What the task requires:
Quote every item below word for word.

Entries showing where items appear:
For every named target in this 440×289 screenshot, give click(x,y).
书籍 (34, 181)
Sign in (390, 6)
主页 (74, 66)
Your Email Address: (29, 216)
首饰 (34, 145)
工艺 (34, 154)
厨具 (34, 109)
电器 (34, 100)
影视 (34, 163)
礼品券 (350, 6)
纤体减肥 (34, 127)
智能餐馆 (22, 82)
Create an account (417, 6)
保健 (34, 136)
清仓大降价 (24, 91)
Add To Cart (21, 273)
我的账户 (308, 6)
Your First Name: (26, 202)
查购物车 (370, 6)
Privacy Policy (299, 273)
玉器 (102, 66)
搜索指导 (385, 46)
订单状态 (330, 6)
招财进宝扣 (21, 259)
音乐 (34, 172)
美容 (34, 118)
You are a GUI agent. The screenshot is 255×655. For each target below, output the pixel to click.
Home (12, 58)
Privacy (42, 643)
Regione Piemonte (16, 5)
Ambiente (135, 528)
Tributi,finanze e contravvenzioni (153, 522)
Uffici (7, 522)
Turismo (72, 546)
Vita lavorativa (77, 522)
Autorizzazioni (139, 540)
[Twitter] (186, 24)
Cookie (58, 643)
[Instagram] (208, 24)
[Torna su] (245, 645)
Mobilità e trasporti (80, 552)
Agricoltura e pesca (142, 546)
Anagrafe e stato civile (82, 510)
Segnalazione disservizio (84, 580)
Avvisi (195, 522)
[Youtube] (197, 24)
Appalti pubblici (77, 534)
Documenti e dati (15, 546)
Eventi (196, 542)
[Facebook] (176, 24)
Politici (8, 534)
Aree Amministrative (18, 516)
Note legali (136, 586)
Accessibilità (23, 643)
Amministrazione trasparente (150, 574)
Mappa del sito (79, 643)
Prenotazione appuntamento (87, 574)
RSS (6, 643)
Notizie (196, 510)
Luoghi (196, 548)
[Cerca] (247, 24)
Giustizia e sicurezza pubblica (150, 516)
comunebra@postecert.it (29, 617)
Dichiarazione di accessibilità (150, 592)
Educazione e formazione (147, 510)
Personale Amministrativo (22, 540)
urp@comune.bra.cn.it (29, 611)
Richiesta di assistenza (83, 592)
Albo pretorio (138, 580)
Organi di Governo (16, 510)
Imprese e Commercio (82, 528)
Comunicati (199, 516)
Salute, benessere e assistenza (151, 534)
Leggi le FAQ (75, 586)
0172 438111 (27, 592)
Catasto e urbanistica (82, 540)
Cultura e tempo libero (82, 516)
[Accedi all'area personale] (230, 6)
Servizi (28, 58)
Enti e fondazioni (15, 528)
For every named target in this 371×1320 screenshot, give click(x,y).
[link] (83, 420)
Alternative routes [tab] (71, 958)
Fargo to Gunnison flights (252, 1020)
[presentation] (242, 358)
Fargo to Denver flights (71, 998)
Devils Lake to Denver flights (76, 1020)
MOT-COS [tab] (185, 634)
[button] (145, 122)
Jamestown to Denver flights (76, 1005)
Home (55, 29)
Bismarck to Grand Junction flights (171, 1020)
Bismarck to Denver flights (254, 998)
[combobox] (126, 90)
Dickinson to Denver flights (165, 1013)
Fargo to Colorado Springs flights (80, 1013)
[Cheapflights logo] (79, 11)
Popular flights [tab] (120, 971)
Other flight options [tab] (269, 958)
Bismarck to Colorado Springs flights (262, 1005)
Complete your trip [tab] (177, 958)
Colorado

Response to this task:
For every named target in this 440×289 screenshot, give click(x,y).
书籍 (34, 181)
Sign in (390, 6)
主页 (74, 66)
Your Email Address: (29, 216)
首饰 (34, 145)
工艺 (34, 154)
厨具 (34, 109)
电器 (34, 100)
影视 (34, 163)
礼品券 (350, 6)
纤体减肥 (34, 127)
智能餐馆 (22, 82)
Create an account (417, 6)
保健 (34, 136)
清仓大降价 (24, 91)
Add To Cart (21, 273)
我的账户 (308, 6)
Your First Name: (26, 202)
查购物车 (370, 6)
Privacy Policy (299, 273)
玉器 (102, 66)
搜索指导 (385, 46)
订单状态 (330, 6)
招财进宝扣 (21, 259)
音乐 (34, 172)
美容 (34, 118)
You are a GUI agent. The screenshot is 255×655. For each target below, output the pixel to click.
Home (12, 58)
Privacy (42, 643)
Regione Piemonte (16, 5)
Ambiente (135, 528)
Tributi,finanze e contravvenzioni (153, 522)
Uffici (7, 522)
Turismo (72, 546)
Vita lavorativa (77, 522)
Autorizzazioni (139, 540)
[Twitter] (186, 24)
Cookie (58, 643)
[Instagram] (208, 24)
[Torna su] (245, 645)
Mobilità e trasporti (80, 552)
Agricoltura e pesca (142, 546)
Anagrafe e stato civile (82, 510)
Segnalazione disservizio (84, 580)
Avvisi (195, 522)
[Youtube] (197, 24)
Appalti pubblici (77, 534)
Documenti e dati (15, 546)
Eventi (196, 542)
[Facebook] (176, 24)
Politici (8, 534)
Aree Amministrative (18, 516)
Note legali (136, 586)
Accessibilità (23, 643)
Amministrazione trasparente (150, 574)
Mappa del sito (79, 643)
Prenotazione appuntamento (87, 574)
RSS (6, 643)
Notizie (196, 510)
Luoghi (196, 548)
[Cerca] (247, 24)
Giustizia e sicurezza pubblica (150, 516)
comunebra@postecert.it (29, 617)
Dichiarazione di accessibilità (150, 592)
Educazione e formazione (147, 510)
Personale Amministrativo (22, 540)
urp@comune.bra.cn.it (29, 611)
Richiesta di assistenza (83, 592)
Albo pretorio (138, 580)
Organi di Governo (16, 510)
Imprese e Commercio (82, 528)
Comunicati (199, 516)
Salute, benessere e assistenza (151, 534)
Leggi le FAQ (75, 586)
0172 438111 (27, 592)
Catasto e urbanistica (82, 540)
Cultura e tempo libero (82, 516)
[Accedi all'area personale] (230, 6)
Servizi (28, 58)
Enti e fondazioni (15, 528)
For every named target in this 371×1320 screenshot, give click(x,y).
[link] (83, 420)
Alternative routes [tab] (71, 958)
Fargo to Gunnison flights (252, 1020)
[presentation] (242, 358)
Fargo to Denver flights (71, 998)
Devils Lake to Denver flights (76, 1020)
MOT-COS [tab] (185, 634)
[button] (145, 122)
Jamestown to Denver flights (76, 1005)
Home (55, 29)
Bismarck to Grand Junction flights (171, 1020)
Bismarck to Denver flights (254, 998)
[combobox] (126, 90)
Dickinson to Denver flights (165, 1013)
Fargo to Colorado Springs flights (80, 1013)
[Cheapflights logo] (79, 11)
Popular flights [tab] (120, 971)
Other flight options [tab] (269, 958)
Bismarck to Colorado Springs flights (262, 1005)
Complete your trip [tab] (177, 958)
Colorado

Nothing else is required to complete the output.